I have long had a deep interest in Haitian culture and cuisine. I even took a Haitian Creole language course one semester at @fiuinstagram and continue to try and practice Creole whenever and wherever I can.
The first time I had griot - considered Haiti's national of braised pork chunks that are then quickly crisped up in a vat of hot oil - I was in high school. My dad and I finished doing some community service in North Miami and I read about Chez Madame John's in the @miamiherald . I was enchanted by the nuanced flavors and the attention to detail that you wouldn't ever imagine came from such a dump. Haitian culture can be like that - you have to get past the rough exterior, negative publicity, stereotypes, rumors, racism, and other uglies to get to the treasure. But the rewards are great - a vibrant culture, a proud people, and perhaps the most sophisticated and unique cuisine in the Caribbean.
Ever since, it's been my little passion project to explore and promote Haitian cuisine in South Florida. I haven't explored much outside of Miami-Dade except for @chezkatu (which actually started in Miami), and I used to think I needed to go into Miami for good Haitian food (even though Palm Beach seems to have 🔥 Haitian restaurants that are pretty classy).

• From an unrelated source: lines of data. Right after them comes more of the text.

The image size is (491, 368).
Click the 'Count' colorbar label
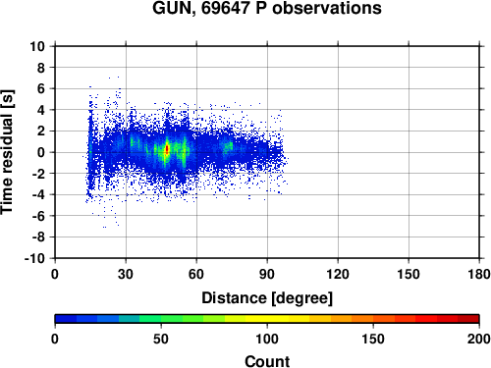tap(267, 361)
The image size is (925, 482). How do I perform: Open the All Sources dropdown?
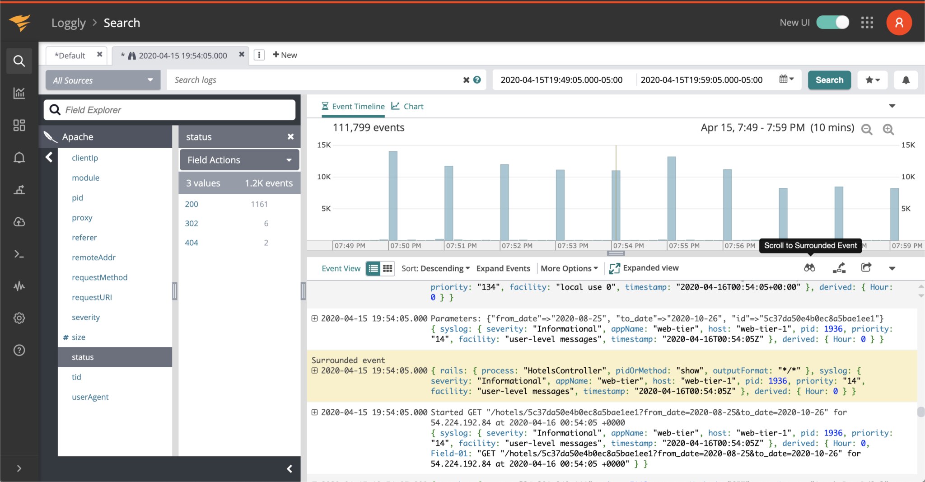click(103, 80)

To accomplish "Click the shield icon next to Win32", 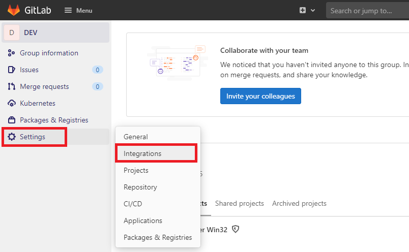I will point(236,229).
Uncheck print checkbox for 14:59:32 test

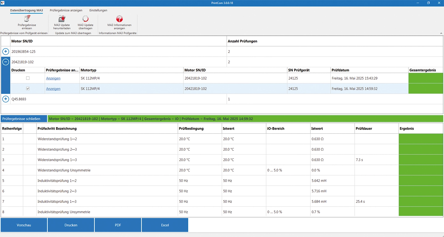tap(28, 89)
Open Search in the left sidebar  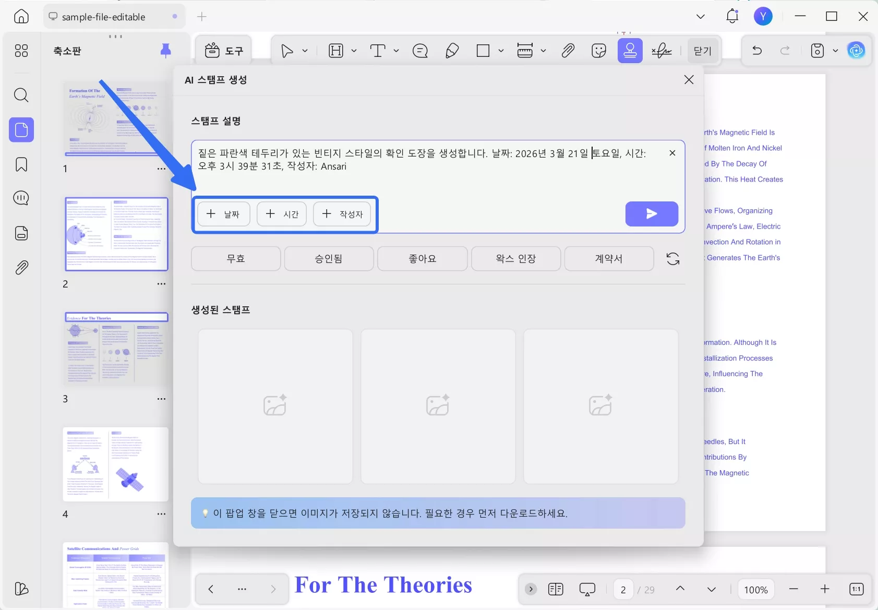pyautogui.click(x=21, y=95)
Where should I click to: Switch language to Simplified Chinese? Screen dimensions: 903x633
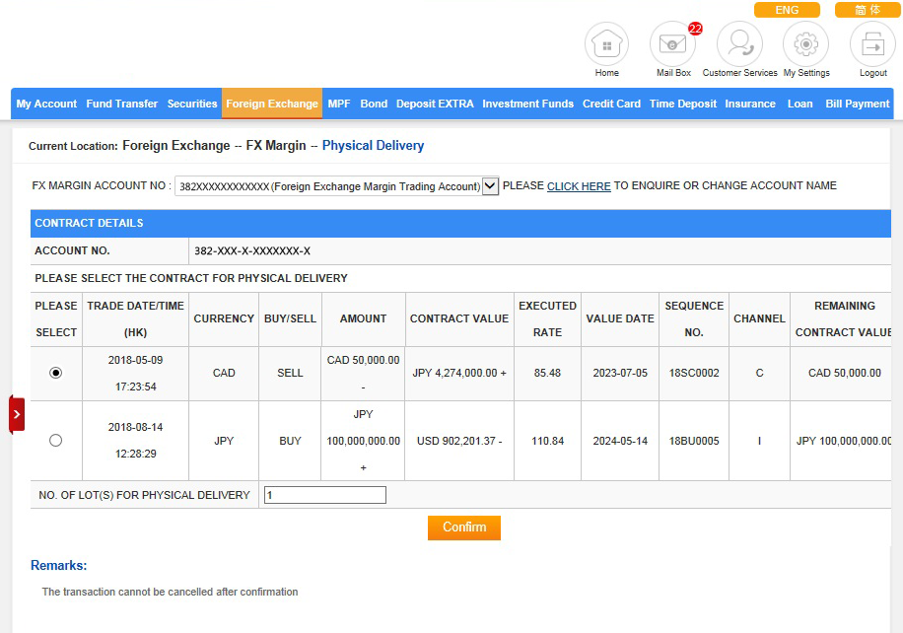coord(868,10)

Well that all changed with this plate of griot - the best I have ever had anywhere. I got a new part time job on the weekends at @leatherwerks which is right in the middle of a Haitian neighborhood. I had noticed this restaurant called @pimancafe in the area, and it is walking distance from my new job, so one Sunday I stopped in for lunch. The griot took about 30 minutes to prepare along with bannann peze (somewhat like tostones but not quite). It was worth the wait. The banter made me chuckle. The staff was sassy but attentive (unless you are being rude). The griot was crisp and tender and featured a good mix of lean pieces, marbled pieces, and fatty pieces that I smeared over the bannann and topped with the spicy vinegared onions and peppers (most Haitian restos just scatter raw veggies on top). The pikliz were unique and had complexity. I found out that they use a combination of vinegar and lime juice!